- **What you have to do**
Copy the stretch of the cavalry text from "Wait, so... The" through "way of riding.", swapping "chariots" for "war wagons".

- **Text block**
====

Wait, so... The steppe tribes invented heavy cavalry? :O

 

The Nomads invented cavalry, not just heavy cavalry. Until the Cimmerian/Scythian invasions of the bronze age you had most empires/states using chariots as their cavalry. If you look at Egyptian/Assyrian reliefs of the day they often have their riders riding on the back fourth of a horse which is obviously a inefficient way of riding.

 

After the Scythian invasions of Mesopotamia it changed the cavalry of it's opposition. Until then for example the Persians push into Scythia http://www.cais-soas...an_campaign.htm they mostly just had skirmisher cav. After that campaign they started fielding actual melee/shock cav due to the scythians use of it.

 

This is important because after Greece combating Persia they eventually adopted the shock cavalry. Phillip/Alexander was using a hammer/anvil strategy that almost mirrored that of the near east they were fighting. Alexander's successful campaign can be credited to not only his phalangee troops but the companion cavalry that was able to smash the Persian cavalry ie.

 

"[16.7] And Alexander, being easily known by his buckler, and a large plume of white feathers on each side of his helmet, was attacked on all sides, yet escaped wounding, though his cuirass was pierced by a javelin in one of the joinings.

====

- **Record list**
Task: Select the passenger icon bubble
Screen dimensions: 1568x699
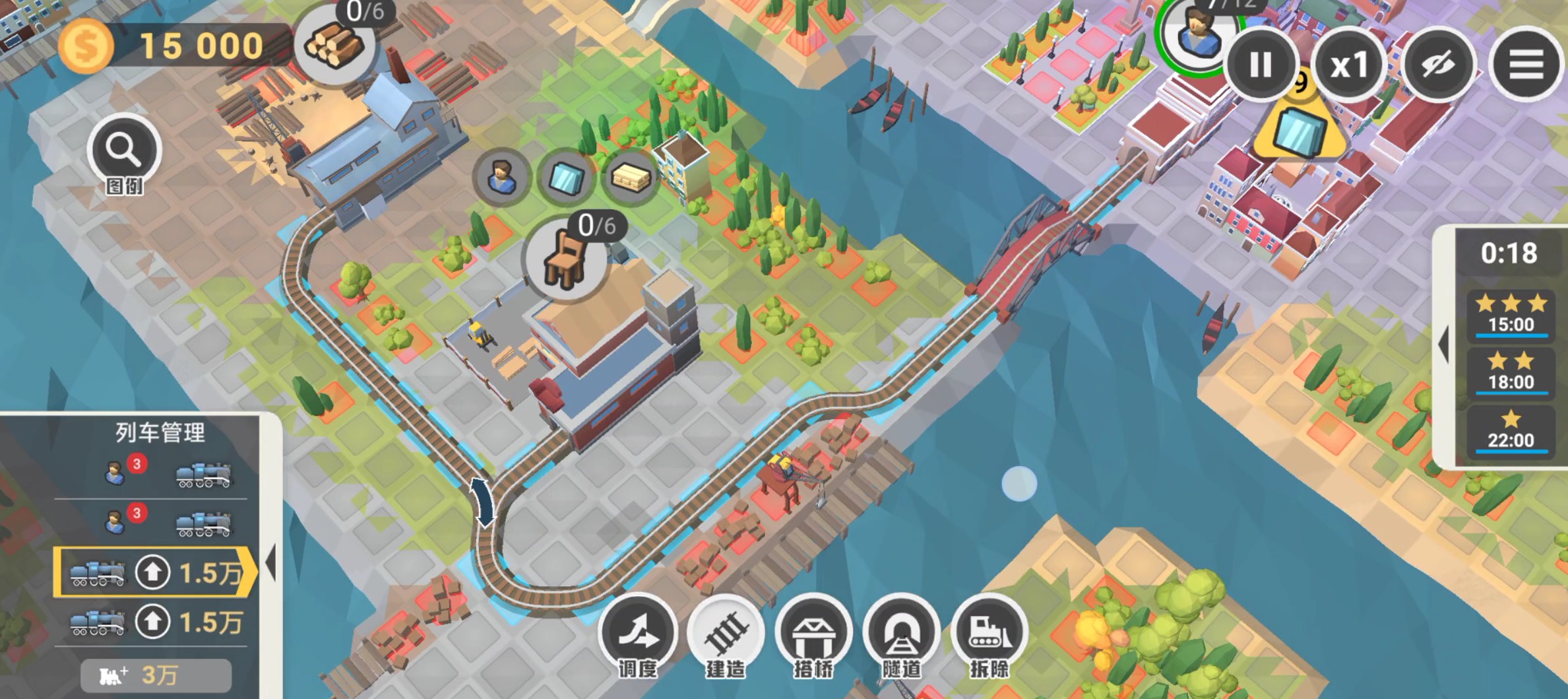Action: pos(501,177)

====

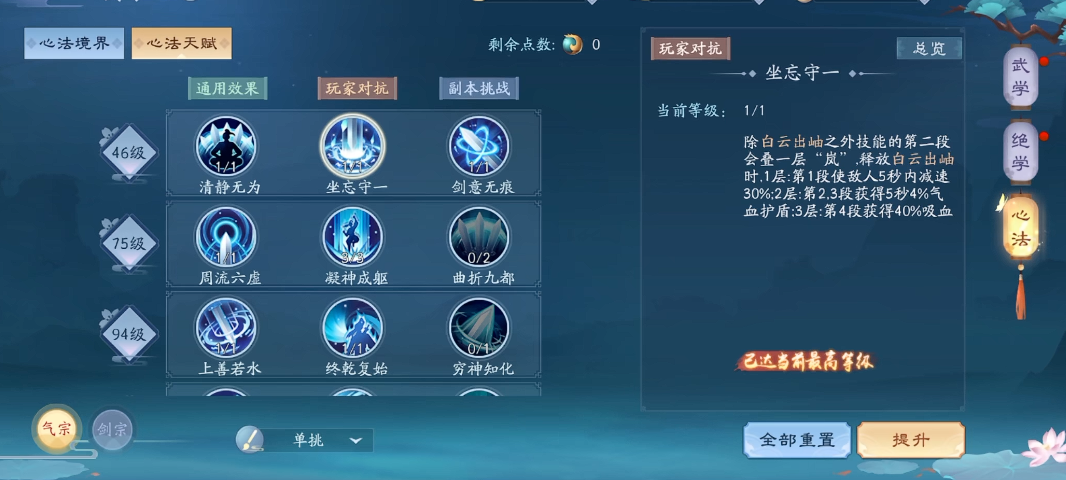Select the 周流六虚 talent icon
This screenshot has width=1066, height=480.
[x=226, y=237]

====

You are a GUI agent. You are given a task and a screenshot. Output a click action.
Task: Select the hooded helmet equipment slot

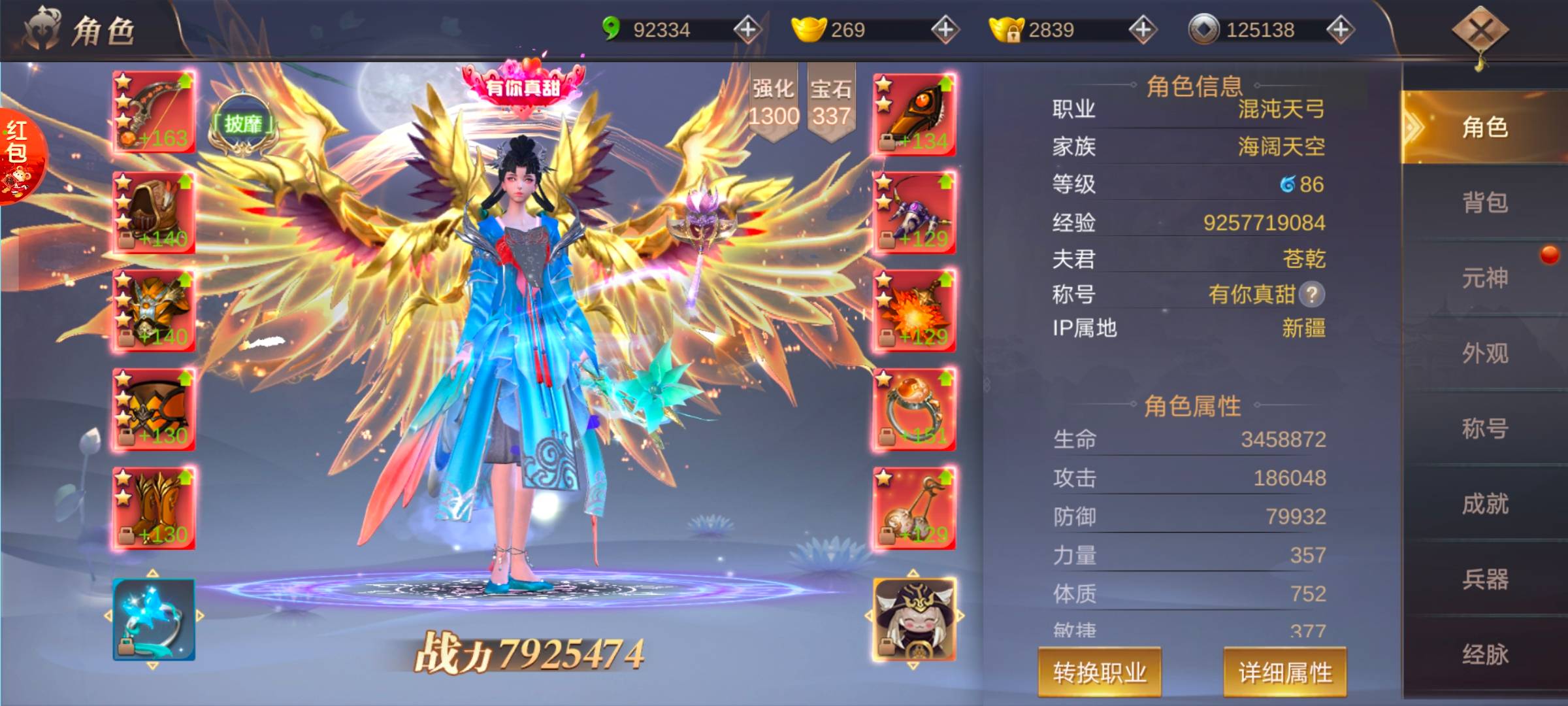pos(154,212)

====

- **Written response**
Wait, so... The steppe tribes invented heavy cavalry? :O

 

The Nomads invented cavalry, not just heavy cavalry. Until the Cimmerian/Scythian invasions of the bronze age you had most empires/states using war wagons as their cavalry. If you look at Egyptian/Assyrian reliefs of the day they often have their riders riding on the back fourth of a horse which is obviously a inefficient way of riding.